The government will present its proposition to parliament later on Friday, university and higher education minister Tobias Krantz told reporters.
"We want to compete in the international education market on the quality of Sweden's education system, rather than simply because Sweden's education is free of charge," Krantz said.
"Sweden is one of the easiest countries in the world to apply for a university place, with a large number of foreign students and high number of online courses - but many of these don't complete their studies."
Krantz conceded that numbers may fall initially.
"In the short term it is reasonable to expect that numbers will fall, but Sweden is a knowledge nation, we have strong English skills and many courses are held in English; I am convinced that in the longer term we will continue to attract large numbers of foreign students to Sweden," Krantz said.
The minister confirmed that the government was not at this stage able to specify the level of the new fees but noted as a basic principle that the fees should cover the costs of education provision.
"We will come back with information over how high the charge will be, I can not state how high it is today.
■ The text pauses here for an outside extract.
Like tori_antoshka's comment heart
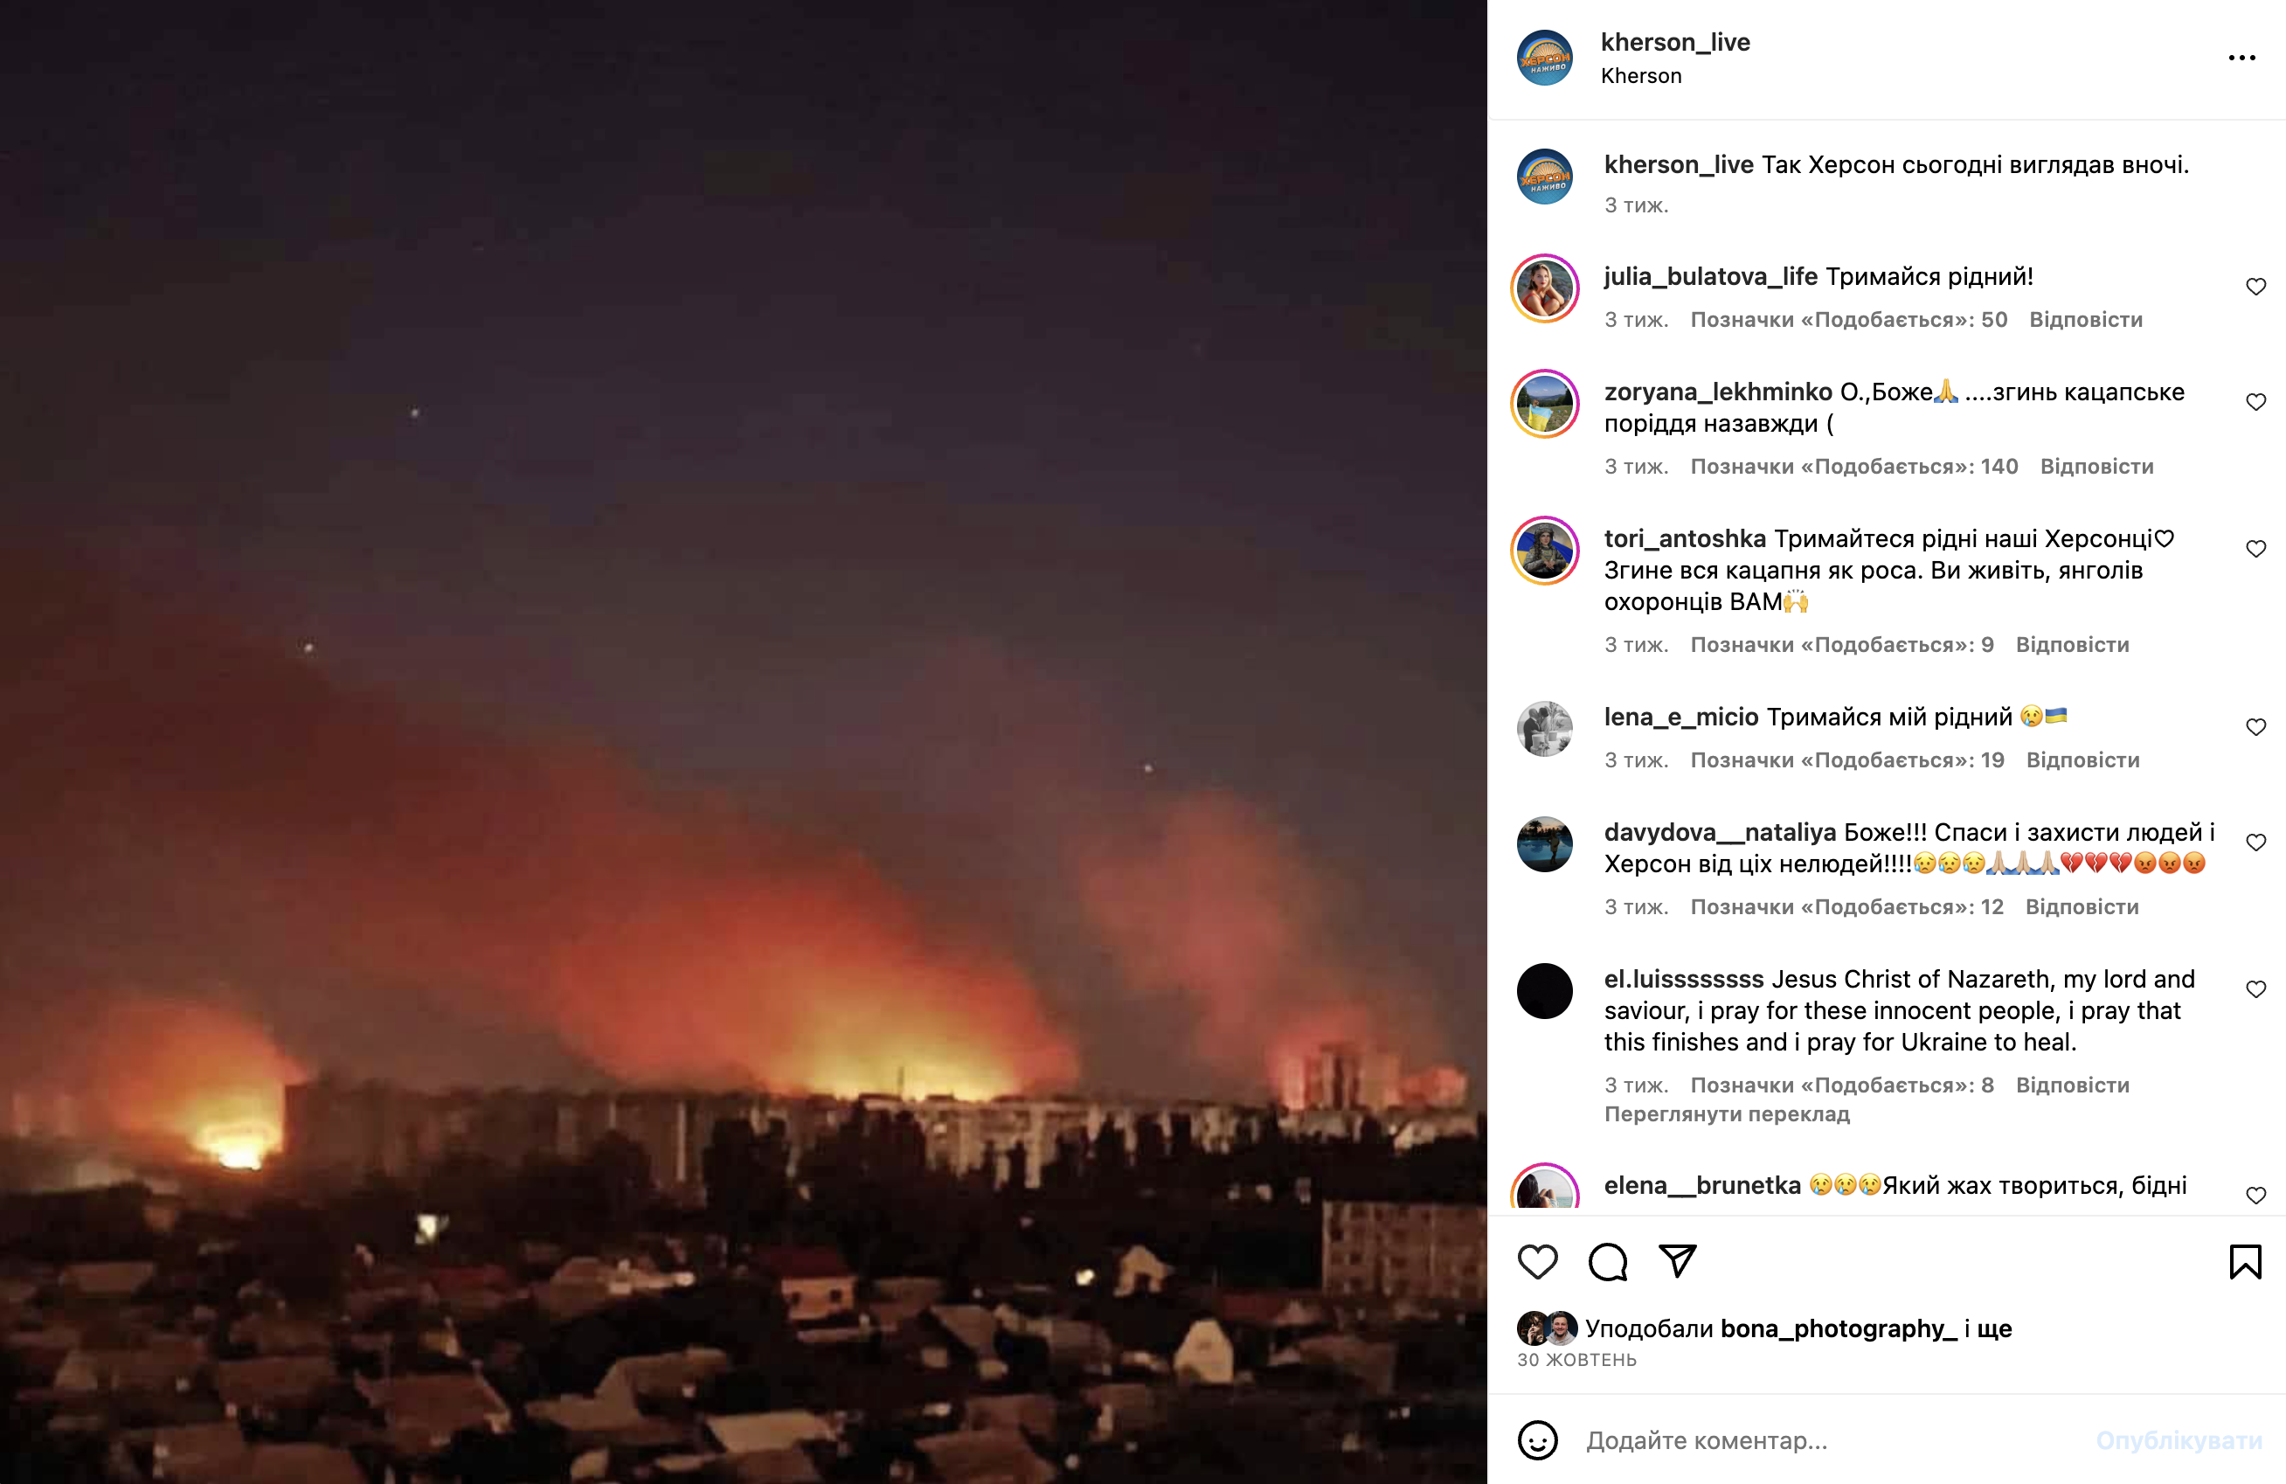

It will vary depending on education and place of learning," Krantz said.
Speaking to The Local last May, Anders Steinwall at the education ministry said each university would be able to decide its own fees, but added that the estimated average would amount to 70,000 to 80,000 kronor ($9,500 to $11,000) per year.
The government also announced that two scholarship systems will be introduced.
The first scholarship system, worth 30 million kronor ($4 million) per annum, will be directed at students in the 12 countries with which Sweden holds long-term aid agreements.
The second, amount to 60 million kronor per annum from 2012, will be available for exceptional students.
The fees will be introduced for students from countries outside of the EU/EEA area.